### Document segment:
──────────────────────────────

Guided Project SS26_08 »Microservice Dungeon 2.0«
Informationen zur Organisation des Moduls
- Betreuer
- Prof. Dr. Stefan Bente
- Teamgröße
- 3 - 8
- Sprache
- English
- Beginn
- End March
- Angeboten als
- GP-TS-ACS (12+6 ECTS)

The Microservice Dungeon (short MSD) is a game where players compete against each other to achieve the highest possible score. Each player service controls a swarm of robots. Robots move across the game board, mine resources, purchase upgrades, and battle each other. All of these actions earn points for the player. The notable difference to a regular multiplayer game is that the players are not persons but microservices, implemented by a developer (or developer team). The robot swarm is usually not controlled manually, but by an algorithm implemented in the player service.
The goal of MSD is to introduce students to a really large code base in a cutting-edge, industry-standard architecture, and to give them the chance to try out modern software concepts in an interesting and creative environment. MSD has been introduced first in 2021. Since then, roughly 200 Bachelor and Master students have implemented player services for it.
MSD is currently completely re-implemented in version 2.0 in order to overcome a number of architectural shortcomings in version 1.0. It is part of the Coding Culture track of the InnoFaktur EFRE project, funded by EU. The work is 90% completed. The first InnoFactur event based on MSD 2.0 will take place in 26.03.2026, and an MVP of MSD 2.0 will be available by then.
The main change from 1.0 to 2.0 is the move from a round-based game to a real-time approach. Associated with that is a switch to a fully event-based communication between the services, like in any large-scale microservice landscape. It has an underlying Apache Kafka event broker, which handles all the communication between the services.
MSD 2.0 allows us to deep-dive into the hardcore specifics of distributed large systems. This guided project will look at several specific topics that the MVP will not yet cover and will delve into concept, architecture and implementation of such aspects. The subset of topics will be discussed together with the student team when the project will start. Here are a couple of possible topics:
Aggregation service for events to provide business metrics like answering time for certain game intents, performance monitoring in general, but also leaderboard statistics. Will require looking into Kafka Streams and metrics of distributed systems.

──────────────────────────────

### Record extracts:
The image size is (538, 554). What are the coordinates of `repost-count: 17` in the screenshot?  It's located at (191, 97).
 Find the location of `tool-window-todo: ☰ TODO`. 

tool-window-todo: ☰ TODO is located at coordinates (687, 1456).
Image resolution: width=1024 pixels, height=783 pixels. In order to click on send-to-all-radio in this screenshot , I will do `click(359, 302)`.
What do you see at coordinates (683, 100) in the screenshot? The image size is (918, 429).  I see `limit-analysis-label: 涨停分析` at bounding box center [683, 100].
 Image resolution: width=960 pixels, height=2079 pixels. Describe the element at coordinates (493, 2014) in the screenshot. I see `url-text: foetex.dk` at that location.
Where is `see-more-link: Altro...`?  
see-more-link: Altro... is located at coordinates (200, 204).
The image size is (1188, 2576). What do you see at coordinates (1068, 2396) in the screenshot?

──────────────────────────────

### Your objective:
Reproduce the passage of the Microservice Dungeon project description above verbatim, from "MSD 2.0 allows" to "of distributed systems.".

### Solution to this exercise:
MSD 2.0 allows us to deep-dive into the hardcore specifics of distributed large systems. This guided project will look at several specific topics that the MVP will not yet cover and will delve into concept, architecture and implementation of such aspects. The subset of topics will be discussed together with the student team when the project will start. Here are a couple of possible topics:
Aggregation service for events to provide business metrics like answering time for certain game intents, performance monitoring in general, but also leaderboard statistics. Will require looking into Kafka Streams and metrics of distributed systems.